Giacomo Leopardi, «Questa città che non finisce mai»




Un Leopardi ventiquattrenne esce per la prima volta dalla natia Recanati e va ad abitare dagli zii materni a Roma, dove resterà per sei mesi. L’impatto con la grande città, per la quale da sempre si struggono artisti, intellettuali e ricchi rampolli europei, ha su di lui risvolti quasi traumatici. La cocente delusione di fronte al provincialismo romano e alla dissipatezza dei suoi abitanti scaccia l'inquietudine recanatese, che tanto lo aveva fatto dannare, e lascia un vuoto spaventoso. Il mondo esterno ha tradito malamente le sue aspettative. Da quel punto in poi sa che nessuna corrispondenza potrà più attuarsi tra lui e gli altri. Quella debolissima idea di preservare in qualche misura la propria interiorità trovando una via di conciliazione, un equilibrio con le necessità del vivere, sfuma in maniera così repentina che il giovane poeta stenta a ritrovarsi.  
E in ciò lo affligge un dubbio ancora più insopportabile, che anche gli altri versino in una condizione di stordimento e assoluta indifferenza simile alla sua, che la loro esistenza nella grande città sia il frutto di un clamoroso equivoco, di un volgare baratto a seguito del quale ogni germe di sensibilità è stato annientato per sempre.
Casa Antici, un palazzone cinquecentesco progettato da Carlo Maderno, in cui Leopardi occupa una stanza d’angolo al terzo piano, impone la sua mole ai vicoli del ghetto.
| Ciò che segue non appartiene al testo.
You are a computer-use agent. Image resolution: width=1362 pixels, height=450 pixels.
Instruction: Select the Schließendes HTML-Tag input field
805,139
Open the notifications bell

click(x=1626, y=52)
È il simbolo di quella monumentale sproporzione che il poeta attribuisce senza troppi riguardi all’architettura romana, il cui effetto sui visitatori sarebbe di una scacchiera fabbricata per un gioco tra giganti dove tuttavia i pezzi mantengono le dimensioni abituali. Il risultato è l’impossibilità di cogliere e godere a pieno la bellezza dell’antico, il passante la intuisce solamente, il suo sguardo viene provocato ma non ci si sofferma. In altre parole l’arte che riempie Roma non determina nel frastornato Leopardi nessuno slancio emotivo. Le lettere scritte alla famiglia in quei mesi di semicattività attestano l’avvilimento per tale stato d’animo. Sono soprattutto gli sfoghi destinati al fratello Carlo a rivelarci meglio il profondo disagio vissuto per le vie di Roma: «E delle gran cose che io vedo, non provo il menomo piacere, perché conosco che sono maravigliose, ma non lo sento». La città è faticosa, il lastricato mette a dura prova le sue gambe deboli, l’inverno è duro, i geloni lo tormentano, e lui alla fin fine non è proprio camminatore, la salute glielo impedisce; tuttavia non può sottrarsi alla vita in società, alle visite di rappresentanza, ai pranzi e ai colloqui cui lo trascinano i compiti e allo stesso tempo disordinatissimi Antici. 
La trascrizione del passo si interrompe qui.